What you have to do: Repeat each line of the records below exactly.

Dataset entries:
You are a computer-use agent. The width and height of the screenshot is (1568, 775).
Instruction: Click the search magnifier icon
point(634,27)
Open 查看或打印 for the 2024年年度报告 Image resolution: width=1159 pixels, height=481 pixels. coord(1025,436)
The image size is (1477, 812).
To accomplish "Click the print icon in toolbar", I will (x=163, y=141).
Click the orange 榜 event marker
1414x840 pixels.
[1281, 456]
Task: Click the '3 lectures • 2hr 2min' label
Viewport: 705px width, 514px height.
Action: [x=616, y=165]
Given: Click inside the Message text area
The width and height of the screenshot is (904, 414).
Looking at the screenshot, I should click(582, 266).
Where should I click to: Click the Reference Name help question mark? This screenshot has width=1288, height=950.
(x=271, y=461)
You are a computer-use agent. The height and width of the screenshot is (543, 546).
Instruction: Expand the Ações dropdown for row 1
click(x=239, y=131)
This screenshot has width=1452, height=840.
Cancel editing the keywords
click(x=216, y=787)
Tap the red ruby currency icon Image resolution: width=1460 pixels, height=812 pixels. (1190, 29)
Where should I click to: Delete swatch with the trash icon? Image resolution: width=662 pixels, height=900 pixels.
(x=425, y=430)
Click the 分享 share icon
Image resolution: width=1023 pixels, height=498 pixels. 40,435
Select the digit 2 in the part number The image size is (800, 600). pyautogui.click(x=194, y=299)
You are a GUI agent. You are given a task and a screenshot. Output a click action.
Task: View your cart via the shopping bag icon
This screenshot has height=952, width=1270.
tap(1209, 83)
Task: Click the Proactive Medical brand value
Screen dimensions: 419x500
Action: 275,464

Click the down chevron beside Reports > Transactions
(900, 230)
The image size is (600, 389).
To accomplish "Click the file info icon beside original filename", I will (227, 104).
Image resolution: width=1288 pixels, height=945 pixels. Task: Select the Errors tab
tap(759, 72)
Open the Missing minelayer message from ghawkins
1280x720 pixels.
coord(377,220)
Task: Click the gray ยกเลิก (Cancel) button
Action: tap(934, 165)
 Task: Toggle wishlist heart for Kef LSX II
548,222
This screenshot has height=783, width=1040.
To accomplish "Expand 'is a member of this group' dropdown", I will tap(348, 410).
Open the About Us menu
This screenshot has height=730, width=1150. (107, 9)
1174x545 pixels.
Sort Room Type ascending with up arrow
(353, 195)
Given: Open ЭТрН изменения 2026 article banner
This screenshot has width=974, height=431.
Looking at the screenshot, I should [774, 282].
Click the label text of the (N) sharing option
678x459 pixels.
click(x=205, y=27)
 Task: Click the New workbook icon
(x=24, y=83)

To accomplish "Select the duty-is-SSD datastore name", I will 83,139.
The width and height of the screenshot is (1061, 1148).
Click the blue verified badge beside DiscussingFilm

Solution for this problem:
You are a computer-use agent. The width and height of the screenshot is (1568, 775).
Instruction: Click the search magnifier icon
point(634,27)
Open 查看或打印 for the 2024年年度报告 Image resolution: width=1159 pixels, height=481 pixels. coord(1025,436)
The image size is (1477, 812).
To accomplish "Click the print icon in toolbar", I will (x=163, y=141).
Click the orange 榜 event marker
1414x840 pixels.
[1281, 456]
Task: Click the '3 lectures • 2hr 2min' label
Viewport: 705px width, 514px height.
Action: [x=616, y=165]
Given: Click inside the Message text area
The width and height of the screenshot is (904, 414).
Looking at the screenshot, I should click(582, 266).
Where should I click to: Click the Reference Name help question mark? This screenshot has width=1288, height=950.
(x=271, y=461)
You are a computer-use agent. The height and width of the screenshot is (543, 546).
Instruction: Expand the Ações dropdown for row 1
click(x=239, y=131)
This screenshot has width=1452, height=840.
Cancel editing the keywords
click(x=216, y=787)
Tap the red ruby currency icon Image resolution: width=1460 pixels, height=812 pixels. (1190, 29)
Where should I click to: Delete swatch with the trash icon? Image resolution: width=662 pixels, height=900 pixels.
(x=425, y=430)
Click the 分享 share icon
Image resolution: width=1023 pixels, height=498 pixels. 40,435
Select the digit 2 in the part number The image size is (800, 600). pyautogui.click(x=194, y=299)
You are a GUI agent. You are given a task and a screenshot. Output a click action.
Task: View your cart via the shopping bag icon
This screenshot has height=952, width=1270.
tap(1209, 83)
Task: Click the Proactive Medical brand value
Screen dimensions: 419x500
Action: 275,464

Click the down chevron beside Reports > Transactions
(900, 230)
The image size is (600, 389).
To accomplish "Click the file info icon beside original filename", I will (227, 104).
Image resolution: width=1288 pixels, height=945 pixels. Task: Select the Errors tab
tap(759, 72)
Open the Missing minelayer message from ghawkins
1280x720 pixels.
coord(377,220)
Task: Click the gray ยกเลิก (Cancel) button
Action: tap(934, 165)
 Task: Toggle wishlist heart for Kef LSX II
548,222
This screenshot has height=783, width=1040.
To accomplish "Expand 'is a member of this group' dropdown", I will tap(348, 410).
Open the About Us menu
This screenshot has height=730, width=1150. (107, 9)
1174x545 pixels.
Sort Room Type ascending with up arrow
(353, 195)
Given: Open ЭТрН изменения 2026 article banner
This screenshot has width=974, height=431.
Looking at the screenshot, I should [774, 282].
Click the label text of the (N) sharing option
678x459 pixels.
click(x=205, y=27)
 Task: Click the New workbook icon
(x=24, y=83)

To accomplish "Select the duty-is-SSD datastore name", I will 83,139.
The width and height of the screenshot is (1061, 1148).
Click the blue verified badge beside DiscussingFilm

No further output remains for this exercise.